There are no definitive dates on when chairs began to be used in China. There were stools earlier, introduced by the nomadic tribes, but the general consensus is that proper chairs probably did not come into use until the Tang Dynasty, several hundred years after the setting of this book, and probably did not entirely replace sitting on mats at or around low tables until the Song Dynasty. Until then, in formal settings, Chinese people sat on their knees and shins, with the buttocks on the feet.

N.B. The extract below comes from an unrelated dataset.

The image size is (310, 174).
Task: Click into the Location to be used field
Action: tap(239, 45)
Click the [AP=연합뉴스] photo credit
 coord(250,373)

At the border garrison, Tuxi, Mulan, Kedan, and Captain Helou play Chinese chess, or xiangqi, which dates back to the Warring States period (453-221 BC). Like Western chess, the game represents a war between two opposing armies. During the Tang dynasty, the playing pieces were renamed, so it’s possible that the piece nowadays referred to as the chariot was known as something else in Mulan’s day. But chariot sounds cooler, so chariot it is in this book.
The legendary swords Sky Blade and Heart Sea are based on an archaeological artifact known as the Sword of Goujian, unearthed in 1965 in Hubei Province, China. The Sword of Goujian is estimated to have been made during the Spring and Autumn period (771 to 403 BC). And when it was discovered, nearly two and a half millennia later, it had not rusted and still held a sharp edge.